-- Task input --

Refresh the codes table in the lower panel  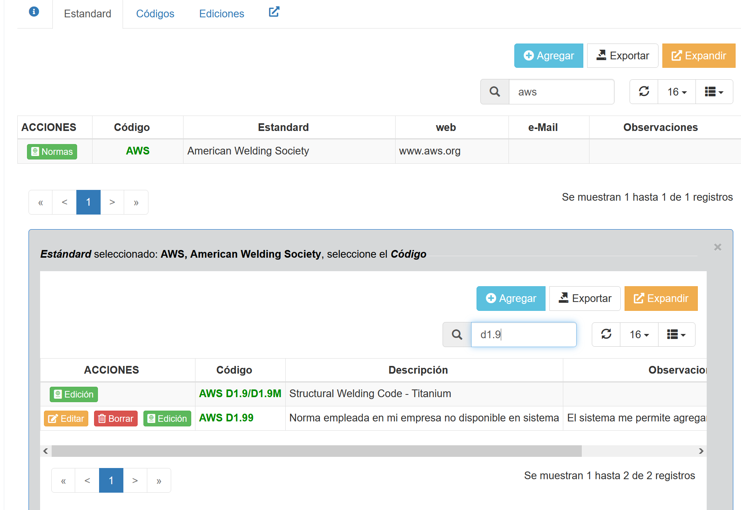(606, 334)
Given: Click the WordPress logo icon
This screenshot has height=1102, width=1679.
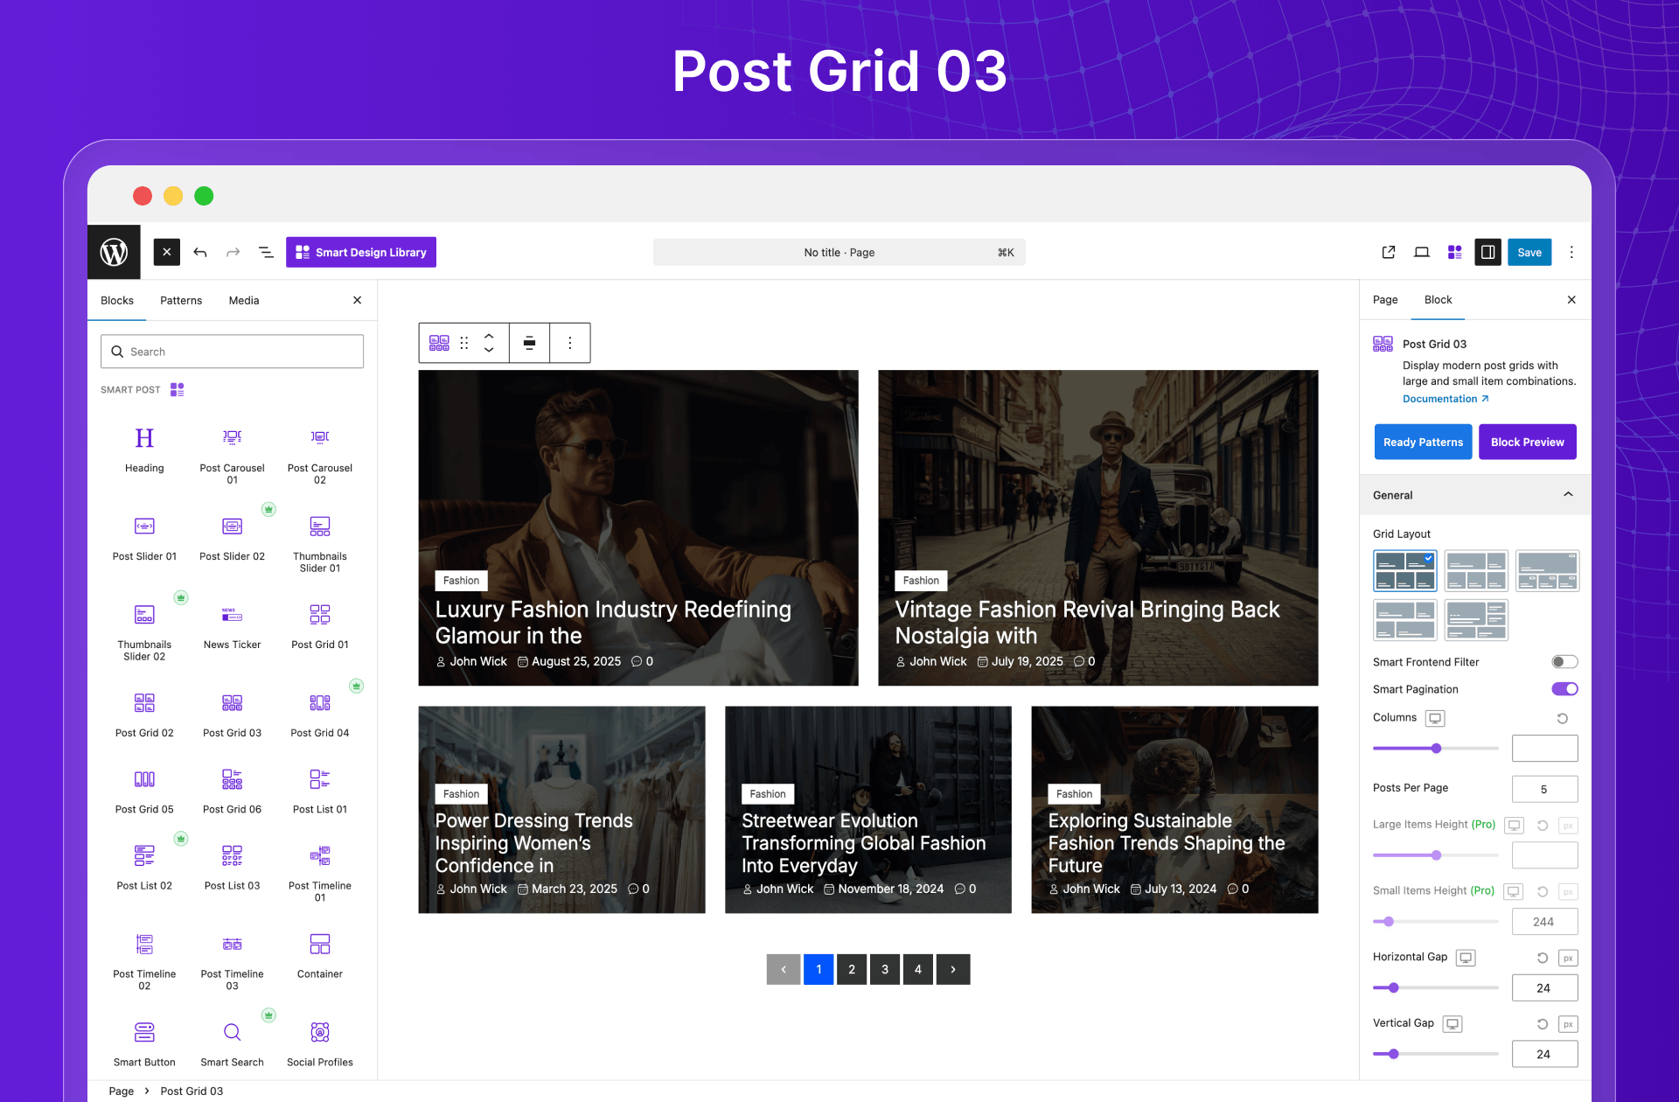Looking at the screenshot, I should 114,252.
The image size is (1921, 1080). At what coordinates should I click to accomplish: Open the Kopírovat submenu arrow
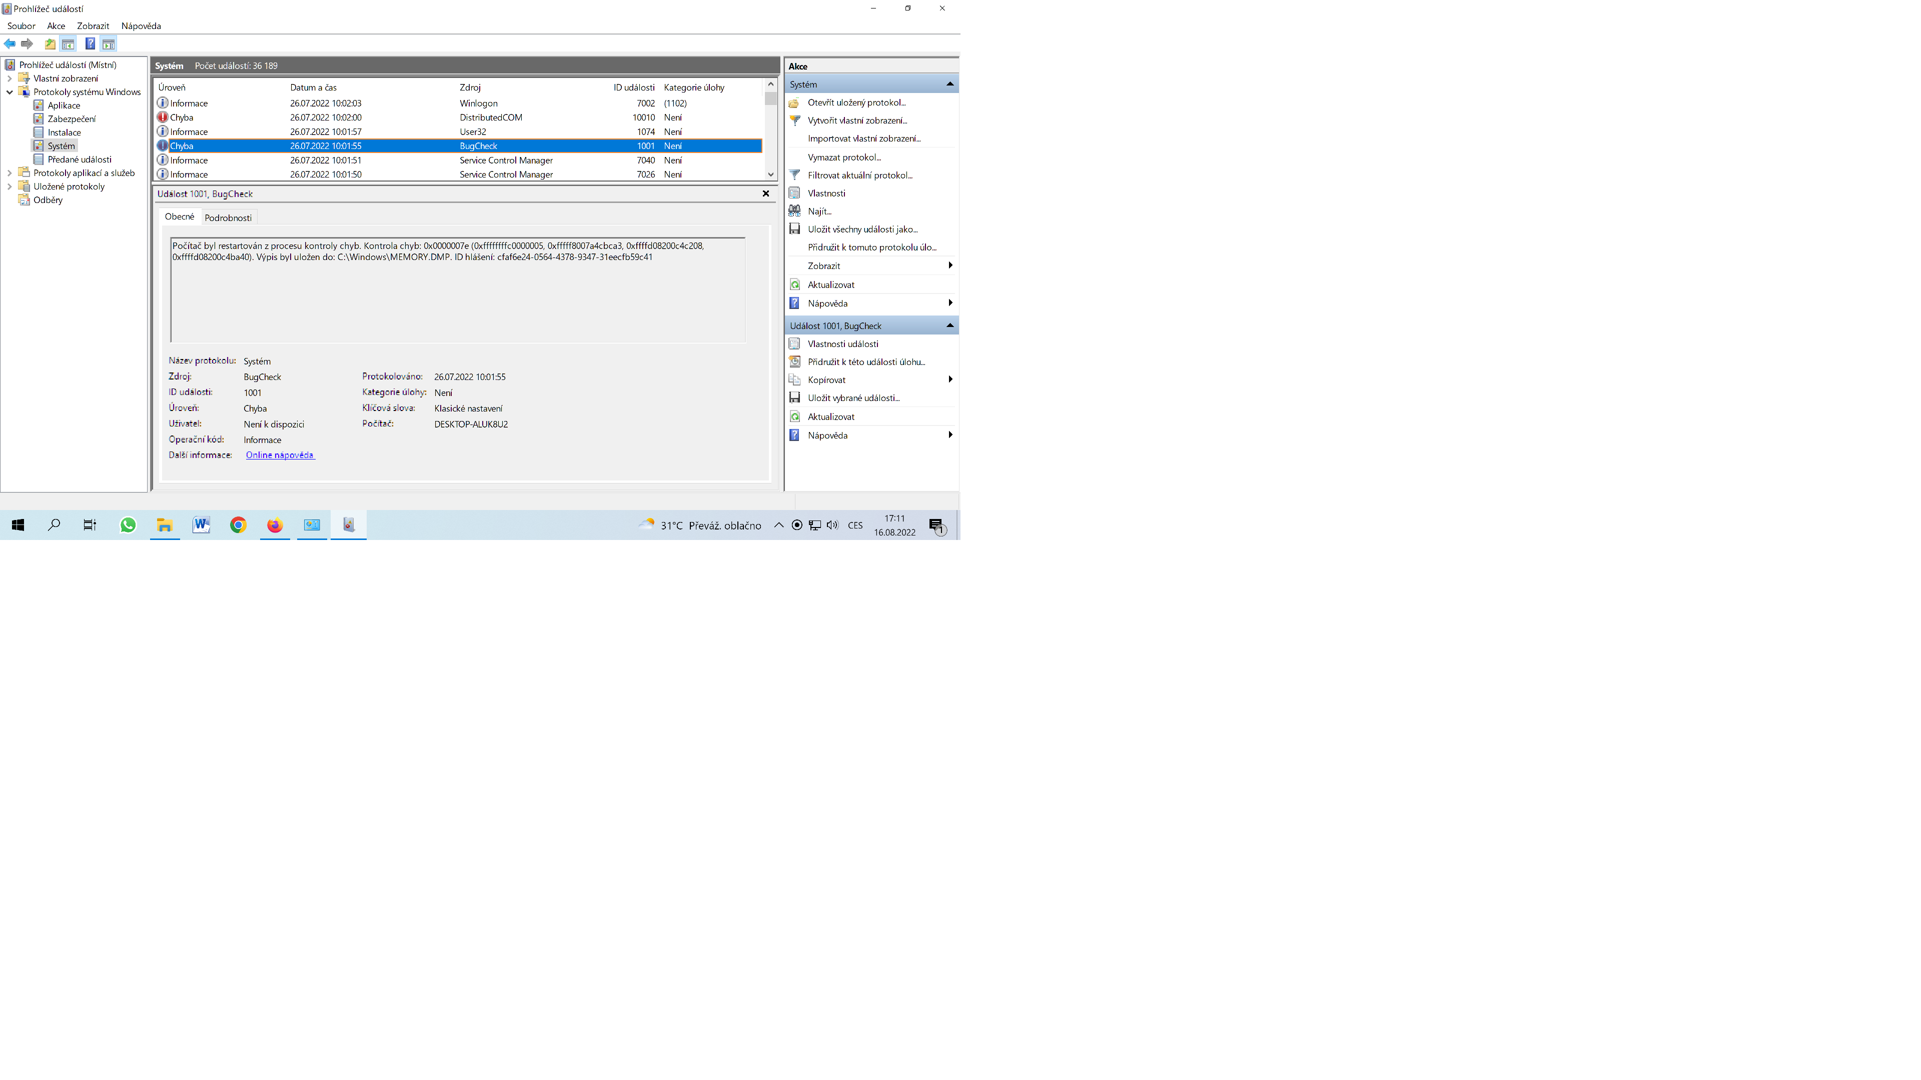(x=950, y=380)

-- Problem details --
Once the line containing "The image size" has been found, write out exactly that line and each one after it through the end of the data, leaving out every picture.

-- Answer to this exercise --
The image size is (1921, 1080). At what coordinates should I click to accomplish: Open the Kopírovat submenu arrow
(x=950, y=380)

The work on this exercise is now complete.